To listen becomes a rare gift when we become aware and strive TO listen more than we speak.  Or as we "speak" through social media online.

In his amazing, beautiful book, "The Prophet," Kahlil Gibran touches on this subject in the context of talking.  He says when we do not listen we cease to be at peace with our thoughts and we no longer dwell in the needed solitude of our heart.  Then the words from our lips (or fingers) becomes a diversion and a pastime, and in so doing our ability to listen and think are diminished like a caged bird.  We often tend to do this through fear, such as insecurity, and of aloneness because the silence of being alone with our thoughts is so revealing, we speak without listening.

I love the quote about artists...that we dip our brushes deep within ourselves painting our very soul in our paintings.  Most of us cannot create unless we spend a great deal of time in solitude.  So what I call stinking thinking has no place in the needed peace of thoughts within as I paint my soul in my work.  The same with my piano playing.  And writing this blog.

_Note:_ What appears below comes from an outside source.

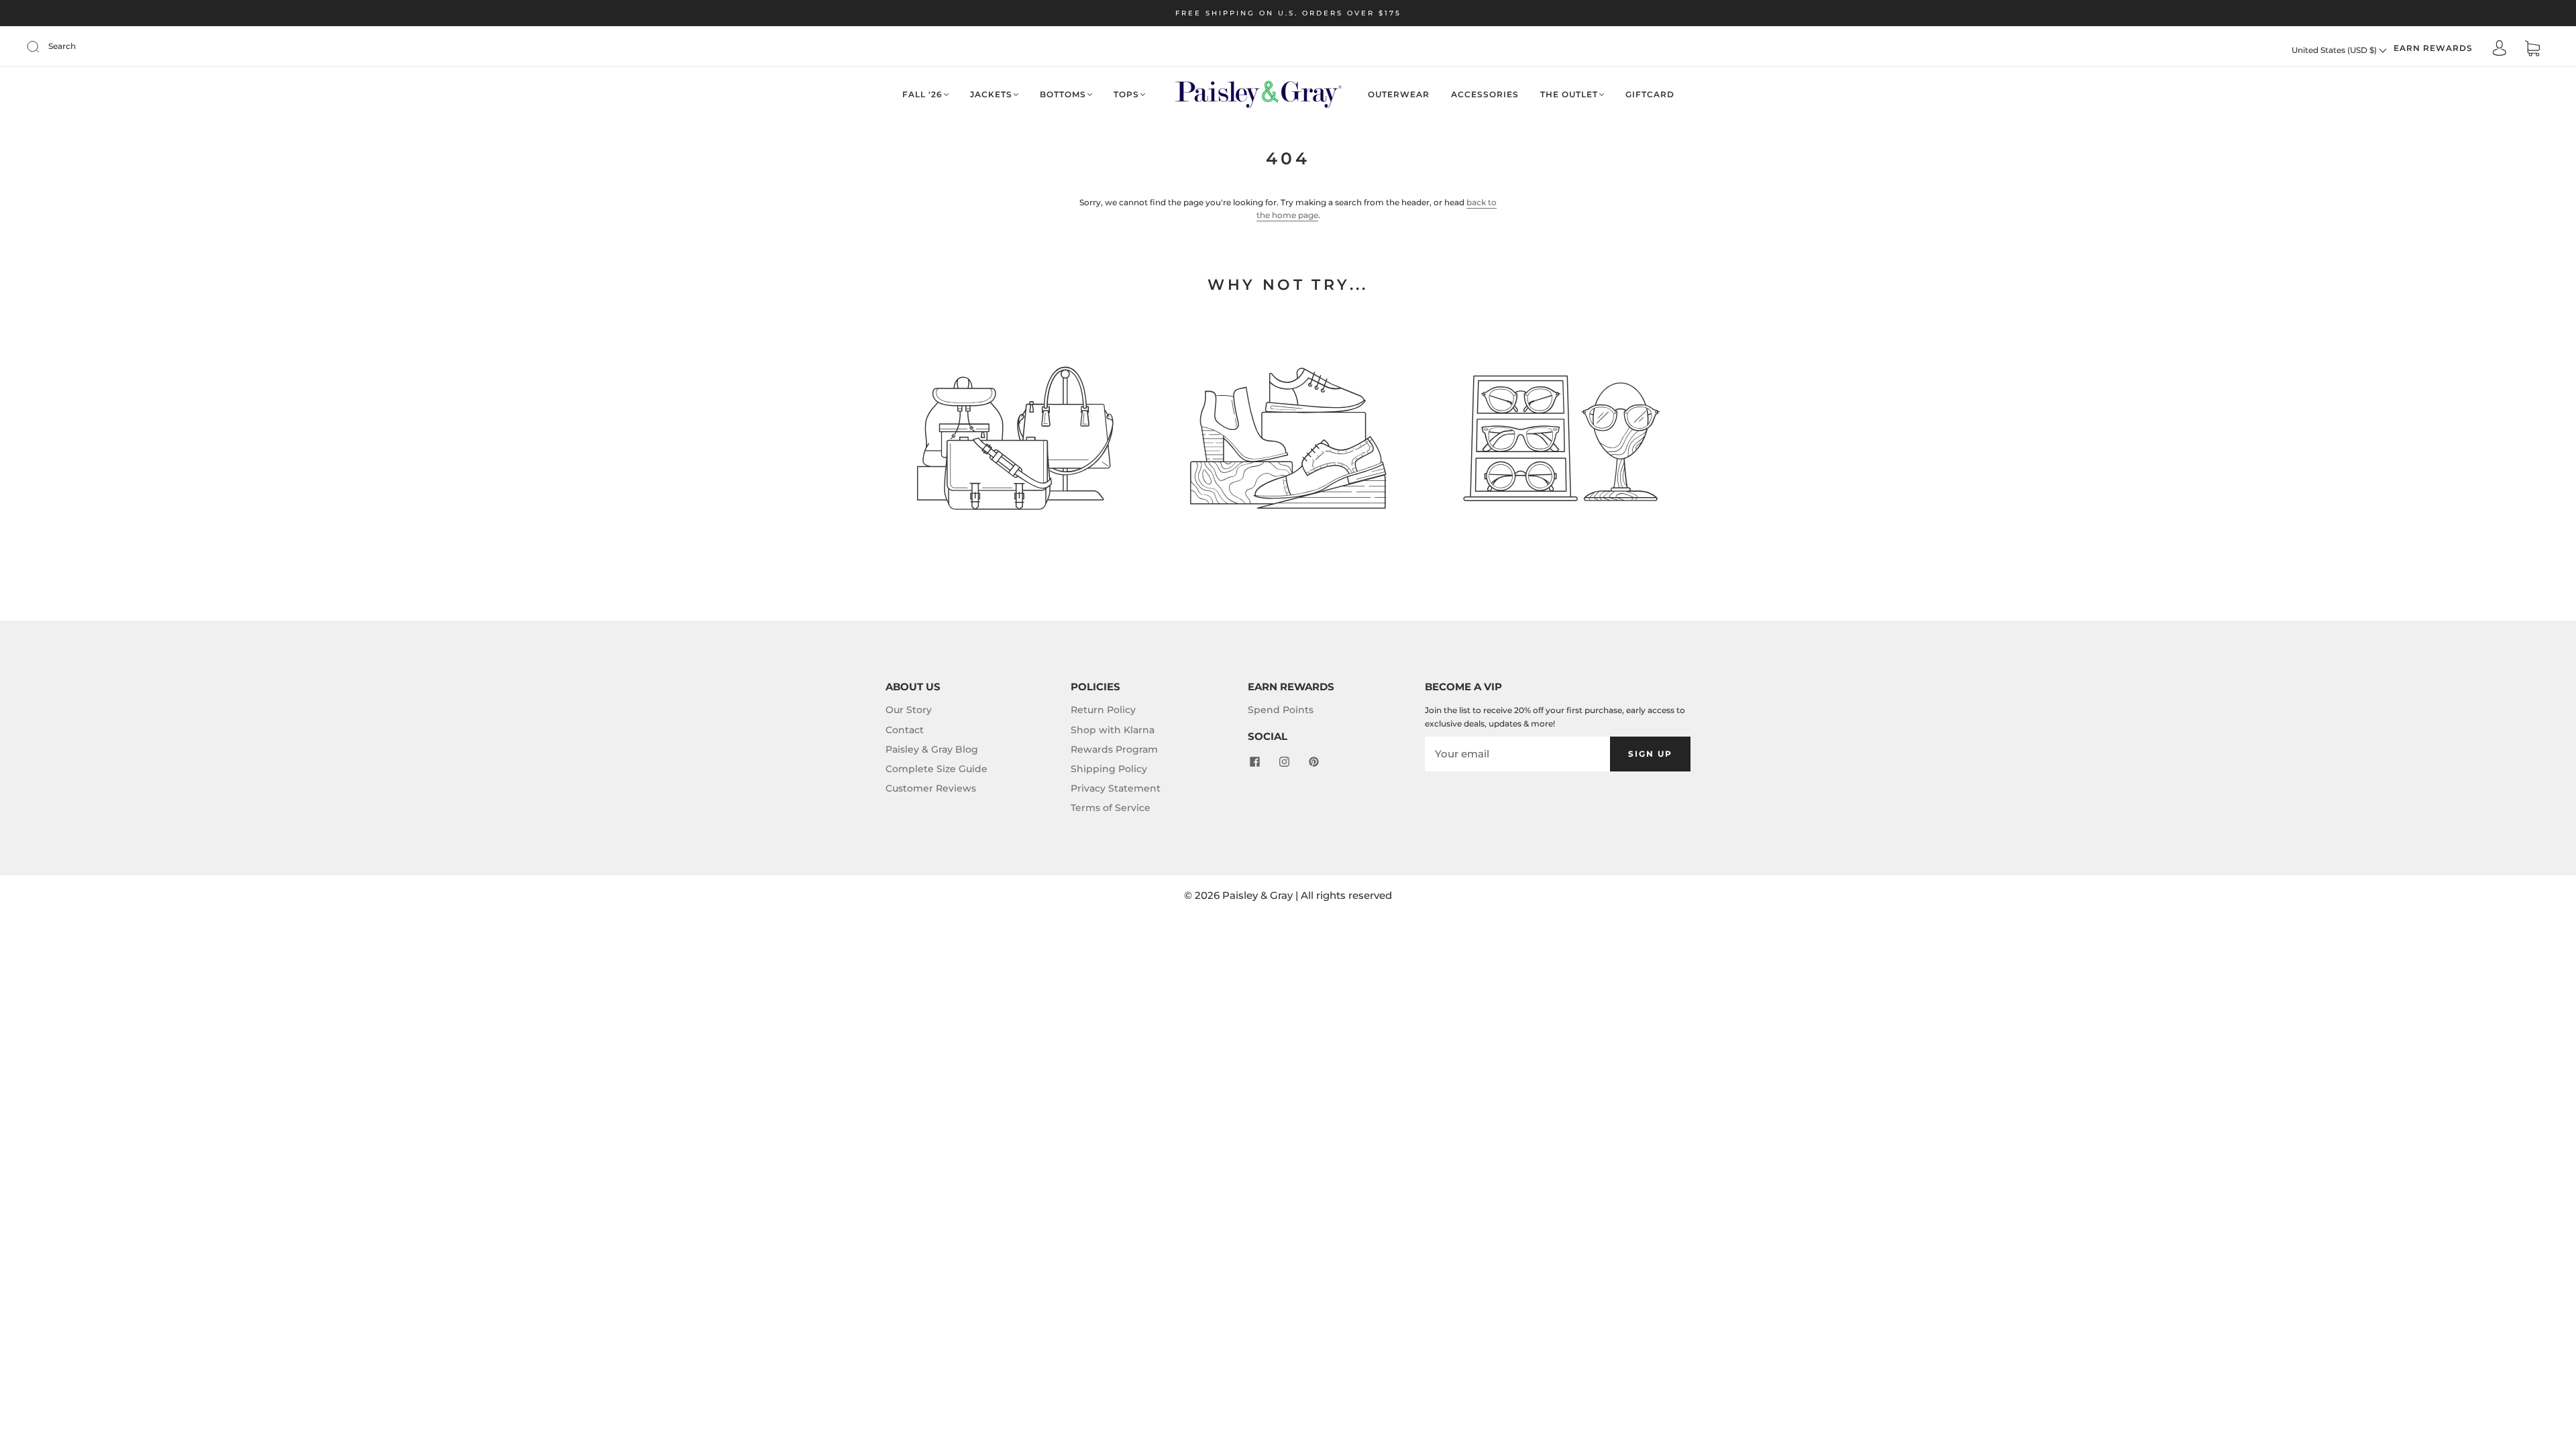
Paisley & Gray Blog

We need to listen deeply.  There is magic when we do.  On a windy day place your head deep into the grass of a field and listen.  You will hear sounds upon sounds.  Or listen to the waves of an ocean.  Nature is full of rhythm.  And if you listen deeply, everything pauses for a moment.  I gave my horse Selah that name because it means peace or pause.  Remember the word Selah.  Speaking of horses, one of the most wonderful sounds I love the best of all are hearing the clippity cloppity of hooves upon the ground.  And the neigh in response to my calling their name.

Now to return to the rare gift of listening.  Everywhere in the world these days are many ceaselessly talking and writing without listening, with no regard to the hate, anger, truth, fear, sadness and hurt they unleash.  We cannot avoid it.  Yet what we CAN do is strive to nurture the rare gift of listening within ourselves.  We have the power within to do this.  All it takes is a tiny seed to make a huge tree grow, dear ones.

There is peace in silence.  And remember, to listen more than one speaks (or writes) is a rare gift.